#### WHAT YOU ARE ASKED TO DO:
What is needed is an exact copy of every entry below, minus the images.

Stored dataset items
== Segment start ==
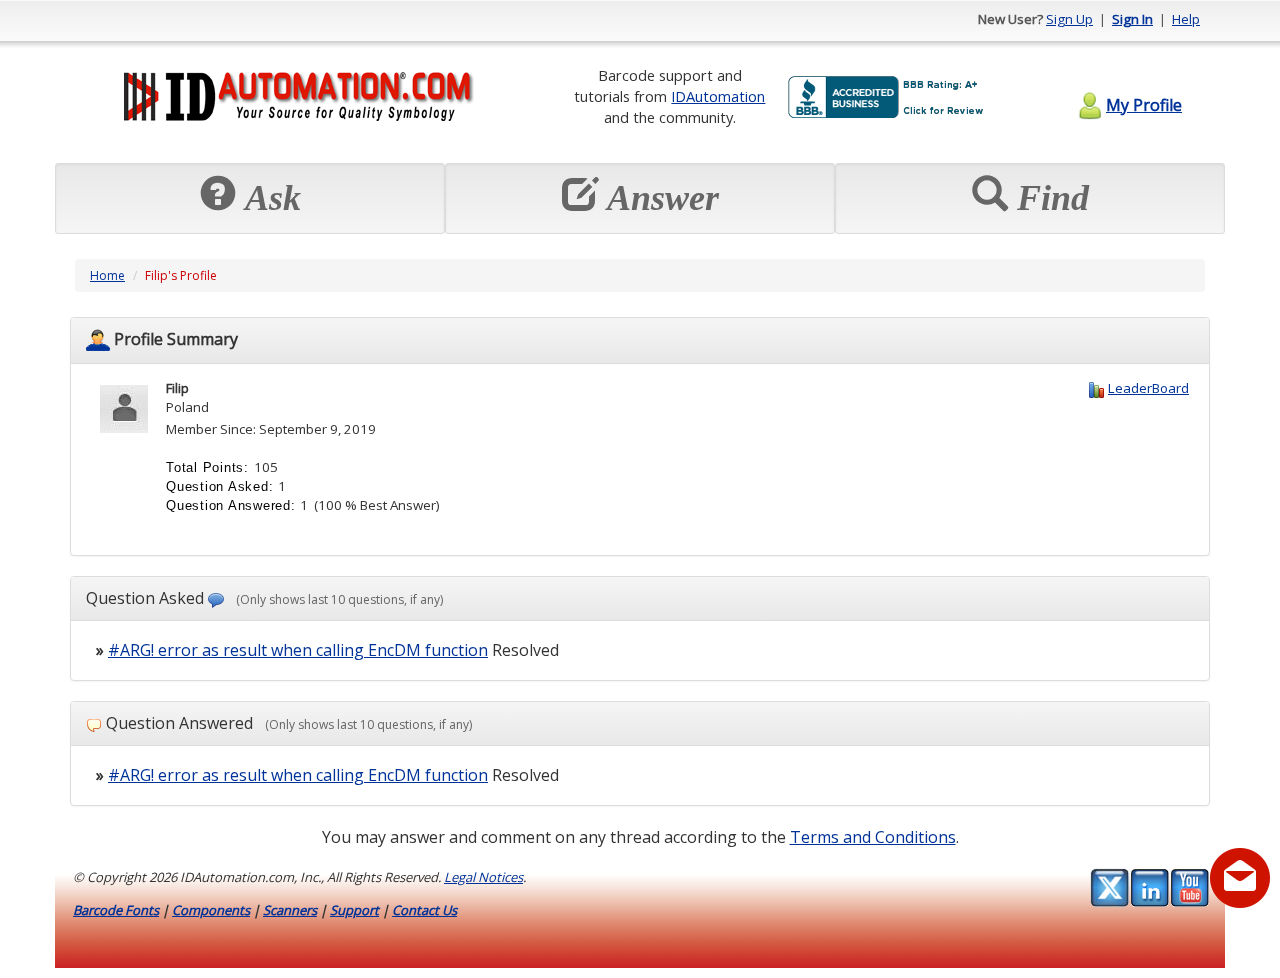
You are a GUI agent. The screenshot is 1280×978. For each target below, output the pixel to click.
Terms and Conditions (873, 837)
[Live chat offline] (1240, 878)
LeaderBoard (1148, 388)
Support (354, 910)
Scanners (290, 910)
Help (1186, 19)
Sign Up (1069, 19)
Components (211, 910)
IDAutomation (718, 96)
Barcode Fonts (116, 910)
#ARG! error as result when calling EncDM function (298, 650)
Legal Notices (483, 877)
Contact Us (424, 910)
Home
== Segment end ==
#### ANSWER BOX:
You are a GUI agent. The screenshot is 1280×978. For each target below, output the pixel to click.
Terms and Conditions (873, 837)
[Live chat offline] (1240, 878)
LeaderBoard (1148, 388)
Support (354, 910)
Scanners (290, 910)
Help (1186, 19)
Sign Up (1069, 19)
Components (211, 910)
IDAutomation (718, 96)
Barcode Fonts (116, 910)
#ARG! error as result when calling EncDM function (298, 650)
Legal Notices (483, 877)
Contact Us (424, 910)
Home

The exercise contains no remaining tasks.